Any negative self-reflection after the Ashes should be left firmly to the vanquished Australians, former England wicketkeeper, Alec Stewart, has said.
Speaking at an event at Mossley Hollins High School in Tameside, Stewart – whose 133 Test appearances is an England record – was keen to emphasise the positives of England’s 3-2 Ashes victory, which saw them stretch their record to five series wins in the last seven against the once-indomitable Australia.
England, with a new coach in charge and a decidedly young team of relatively inexperienced Test cricketers, were emphatic underdogs going into the series against Michael Clarke’s Australian side, cheekily branded ‘Dad’s Army’ by the British press for its numerous more experienced members.

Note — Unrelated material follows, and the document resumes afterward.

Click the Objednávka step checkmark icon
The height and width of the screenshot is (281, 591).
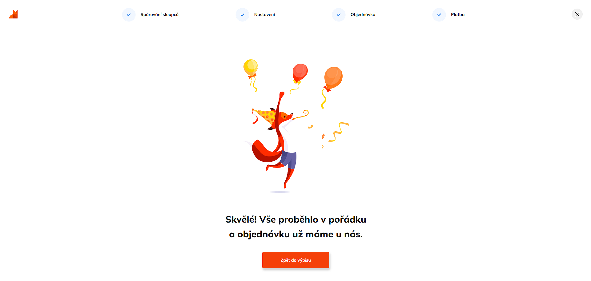coord(339,15)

But a flurry of stellar performances from the likes of Joe Root, Ben Stokes, Stuart Broad, James Anderson, Moeen Ali, Steven Finn, and Mark Wood saw the home side regain the urn with aplomb.
The 1993 Wisden Cricketer of the Year said: “I wouldn’t be too concerned about what we can’t do, I’d look at what we can do, and perhaps it’s Australia that need to look at what they need to improve on.
“We’ve played some good cricket. We’re far from the finished article, but we’re on the road to being a very good side.”
With the backdrop of the passing of a legend of the game – the infamously tough Brian Close, who faced the notorious West Indies attack at the age of 45 in 1976, but died on the 13th of this month – Stewart was also keen not to underplay the magnitude of England’s modern-day success.
“There’s not as much quick, fast-bowling now, but we’ve just won the Ashes,” he said.
“They’ve just taken on Mitchell Johnson and Mitchell Starc and come out on top.
“Facing 90mph thunderbolts is not easy but I thought our players coped very well.”
In spite of Jos Buttler’s tribulations with the bat in the Ashes, in which he averaged just 15.25, Stewart was also quick to praise his fellow wicketkeeper, who he sees as an England star in all three formats.
“He is a fine cricketer. Not everyone scores runs all the time.
“His keeping has been very, very good and his batting will take care of itself.
“He needs to get some runs, but I have no problems with him – I think he’ll be a top, top class Test keeper, One-Day keeper, Twenty20 keeper.
“His runs – we’ve seen it in one-day cricket – he’ll do that in Test cricket as well.”
When asked what Buttler’s recent improvement in his keeping can be attributed to, Stewart, who took a record 404 dismissals for England in both Test and ODI cricket, insisted that his move to Lancashire was crucial for the former Somerset man to get time behind the stumps.
“Just doing [keeping] more, just doing it more and more.
“At Somerset he didn’t keep, that was [Craig] Kieswetter.
“Now he’s come up and is keeping regularly for Lancs, regularly for England. The more you do something the better you’ll get.”
And England are in very good hands with Trevor Bayliss at the helm, according to Stewart, who is involved in the excellent academy work being undertaken by everyone at Surrey.
Bayliss, who previously coached Sri Lanka alongside current England assistant-coach, Paul Farbrace, has extensive experience working in both Australia and on the subcontinent, and Stewart is sure he is the perfect man to take this young England side forward.
“He’s got a good track record wherever he’s been, and the longer he works with the players, the better it will be,” he said.
“It’ll create a good environment.
“As soon as he’s gone in there, we’ve won the Ashes, so his progress chart is looking pretty good.”